I also added in proper text to the homepage and ‘about’ page.  The former included a series of quotes above some paragraphs of text and I wrote a little script that highlighted each quote in turn, which looked rather nice.  This then led onto the idea of having the quotes positioned on a map on the homepage instead, with different quotes in different places around Scotland.  I therefore created an animated GIF based on some static map images that Mary had created and this looks pretty good.

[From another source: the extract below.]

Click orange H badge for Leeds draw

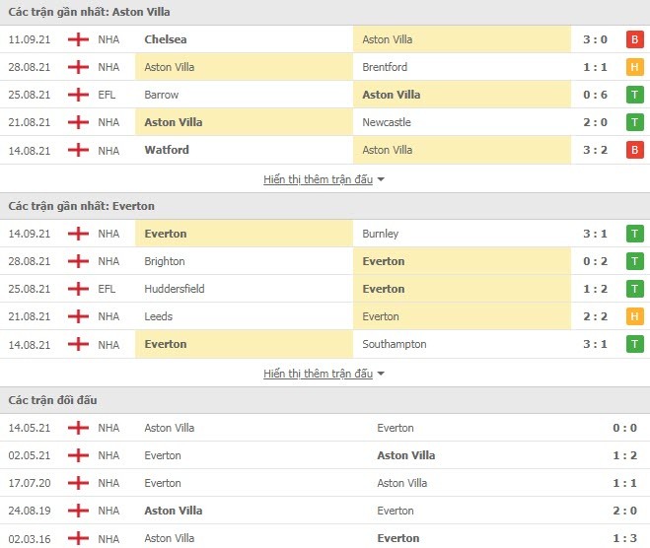point(635,316)
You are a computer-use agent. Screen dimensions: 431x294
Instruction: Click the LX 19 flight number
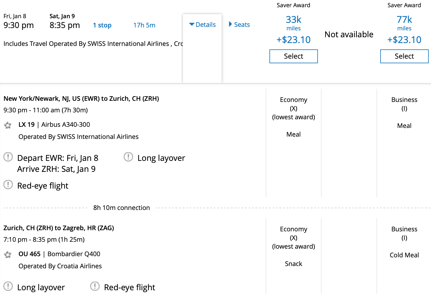27,125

I then spent some time researching geographical word clouds, which we had been hoping to incorporate into the site.  After much Googling it would appear that there is no existing solution that does what we want, i.e. take a geographical area and use this as the boundaries for a word cloud, featuring different coloured words arranged at various angles and sizes to cover the area.  One potential solution that I was pinning my hopes on was this one: https://github.com/JohnHenryEden/MapToWordCloud which promisingly states “Turn GeoJson polygon data into wordcloud picture of similar shape.”.  I managed to get the demo code to run, but I can’t get it to actually display a word cloud, even though the specifications for one are in the code.  I’ve tried investigating the code but I can’t figure out what’s going wrong.  No errors are thrown and there’s very little documentation.  All that happens is a map with a polygon area is displayed – no word cloud.

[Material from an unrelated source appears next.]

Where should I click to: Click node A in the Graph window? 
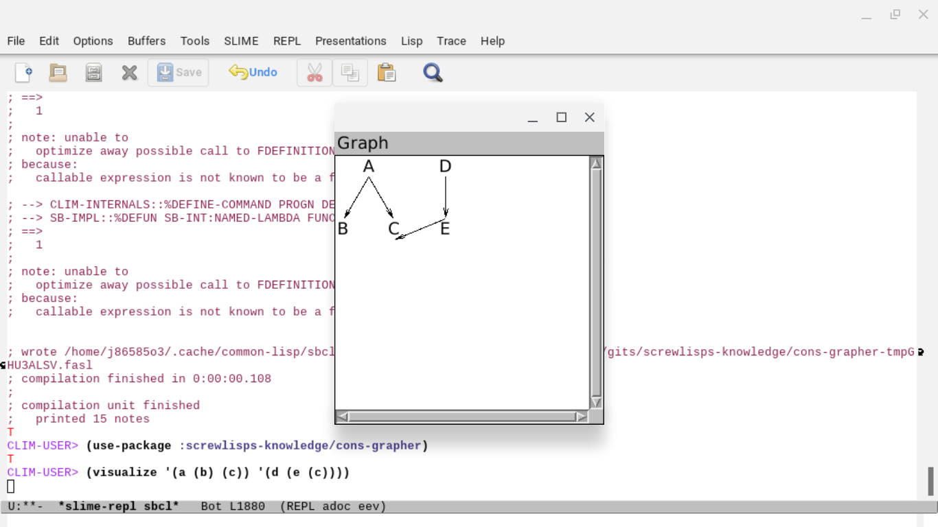coord(369,167)
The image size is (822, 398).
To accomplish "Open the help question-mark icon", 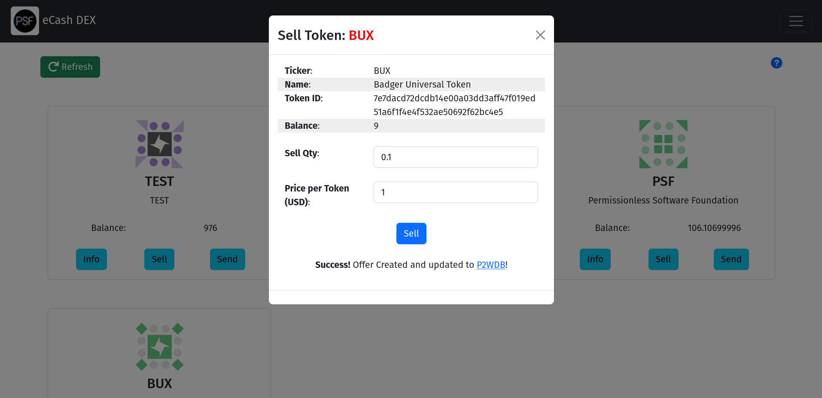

The word cloud aspects of the above are based on another package here: https://npm.io/package/wordcloud and this package allows you to specify a shape to use as an outline for the cloud, and one of the examples shows words taking up the shape of Taiwan: https://wordcloud2-js.timdream.org/#taiwan  However, this is a static image not an interactive map – you can’t zoom into it or pan around it.  One possible solution may be to create images of our regions, generate static word cloud images as with the above and then stitch the images together for form a single static map of Scotland.  This would be a static image, though, and not comparable to the interactive maps we use elsewhere in the website.  Programmatically stitching the individual region images together might also be quite tricky.  I guess another option would be to just allow users to select an individual region and view the static word cloud (dynamically generated based on the data available when the user selects to view it) for the selected region, rather than joining them all together.

I also looked at some further options that Mary had tracked down.  The word cloud on a leaflet map (http://hourann.com/2014/js-devs-dont-get-lost/leaflet-wordcloud.html?sydney) only uses a circle for the boundaries of the word cloud.  All of the code is written around the use of a circle (e.g. using diameters to work out placement) so couldn’t really be adapted to work with a complex polygon.  We could work out a central point for each region and have a circular word cloud positioned at that point, but we wouldn’t be able to make the words fill the entire region.  The second of Mary’s links (https://www.jasondavies.com/wordcloud/) as far as I can tell is just a standard word cloud generator with no geographical options.  The third option (https://github.com/peterschretlen/leaflet-wordcloud) has no demo or screenshot or much information about it and I’m afraid I can’t get it to work.

The final option (https://dagjomar.github.io/Leaflet.ParallaxMarker/) is pretty cool but it’s not really a word cloud as such.  Instead it’s a bunch of labels set to specific lat/lng points and given different levels which sets their size and behaviour on scroll.  We could use this to set the highest rated words to the largest level with lower rated words at lower level and position each randomly in a region, but it’s not really a word cloud and it would be likely that words would spill over into neighbouring regions.

Based on the limited options that appear to be out there, I think creating a working, interactive map-based word cloud would be a research project in itself and would take far more time than we have available.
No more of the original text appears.